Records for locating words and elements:

§

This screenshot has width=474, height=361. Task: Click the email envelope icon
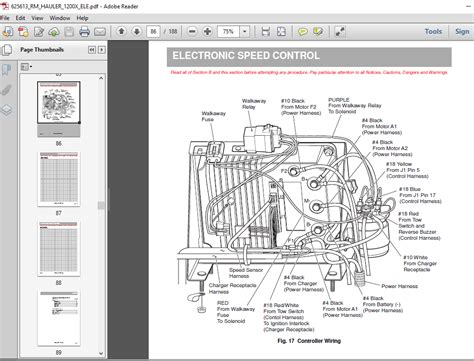click(100, 32)
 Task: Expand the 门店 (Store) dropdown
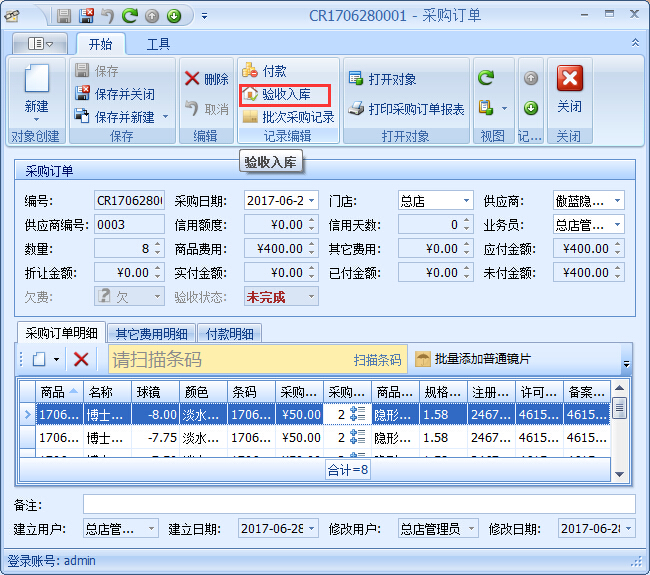coord(464,201)
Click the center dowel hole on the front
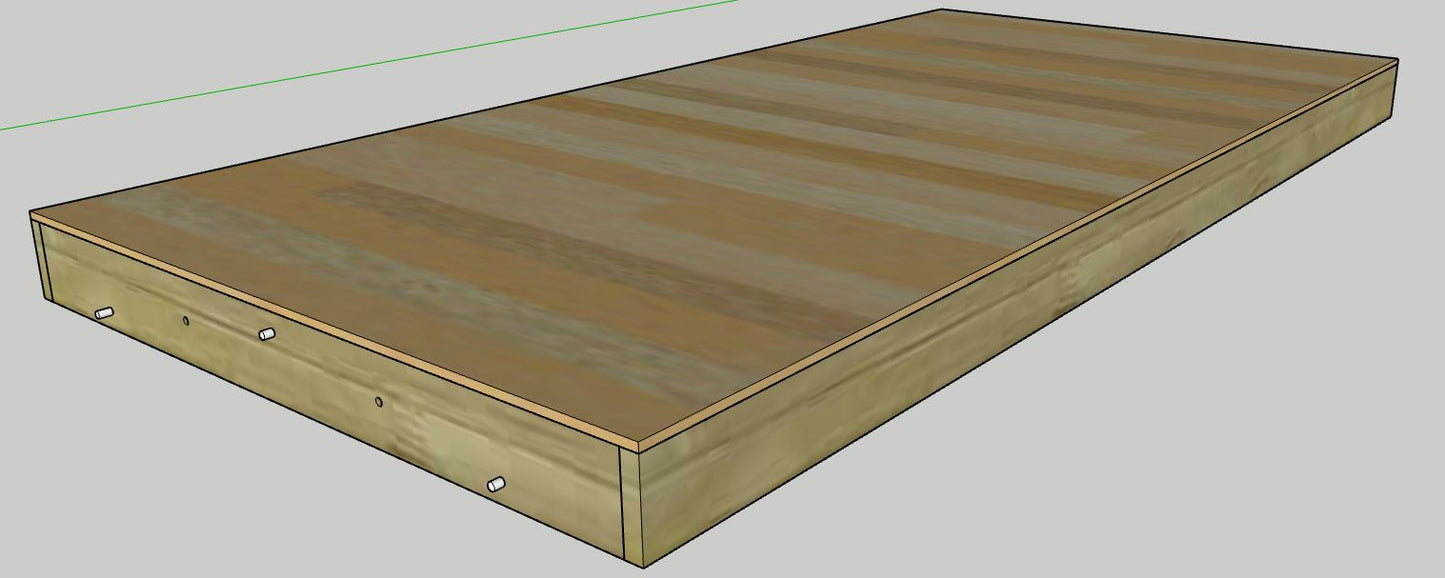Viewport: 1445px width, 578px height. point(378,401)
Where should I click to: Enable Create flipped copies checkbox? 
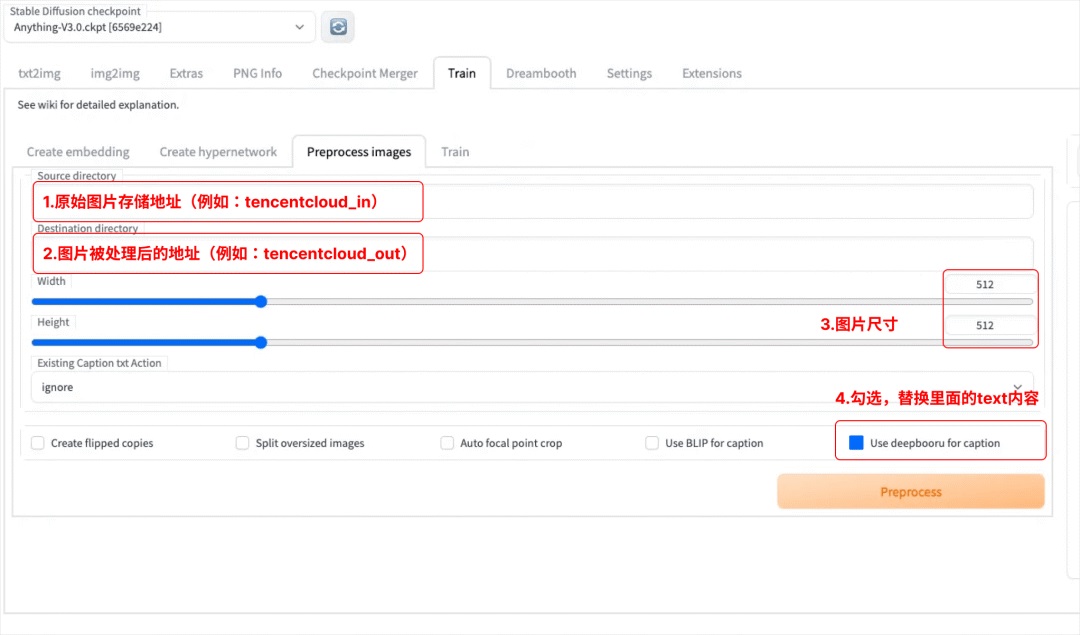[x=38, y=443]
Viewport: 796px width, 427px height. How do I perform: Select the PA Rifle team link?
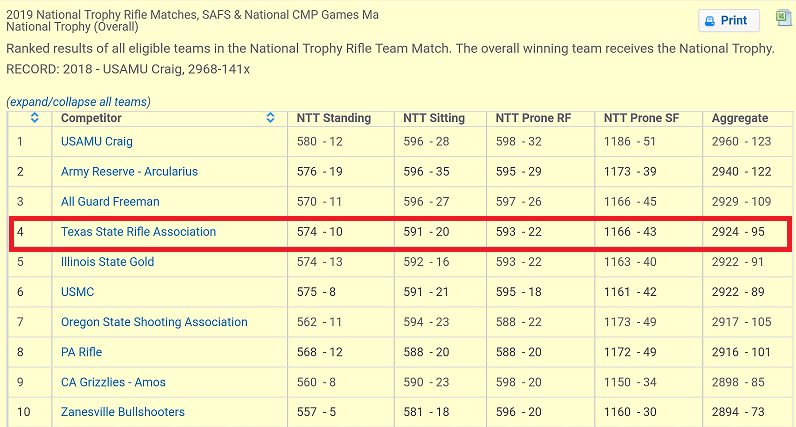[x=81, y=352]
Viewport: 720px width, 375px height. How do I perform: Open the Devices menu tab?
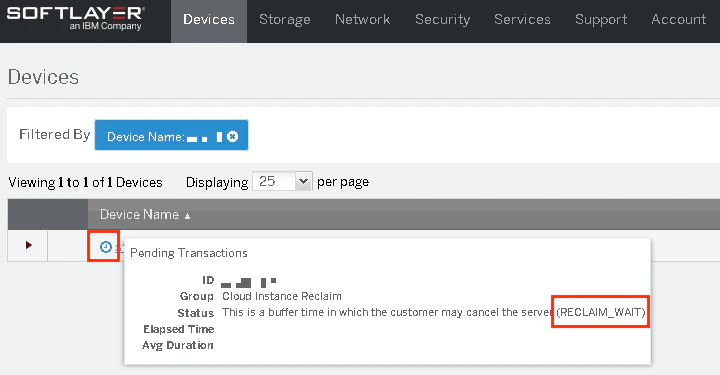[209, 21]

§

Work instructions –
Can you format all of the lines above as a JSON list of strings, one string per line, with blank lines skipped and the pictures left out?

Solution to this task –
[
  "This screenshot has width=474, height=361. Task: Click the email envelope icon",
  "click(100, 32)",
  " Task: Expand the 门店 (Store) dropdown",
  "coord(464,201)",
  "Click the center dowel hole on the front",
  "Viewport: 1445px width, 578px height. point(378,401)",
  "Where should I click to: Enable Create flipped copies checkbox? ",
  "[x=38, y=443]",
  "Viewport: 796px width, 427px height. How do I perform: Select the PA Rifle team link?",
  "[x=81, y=352]",
  "Viewport: 720px width, 375px height. How do I perform: Open the Devices menu tab?",
  "[209, 21]"
]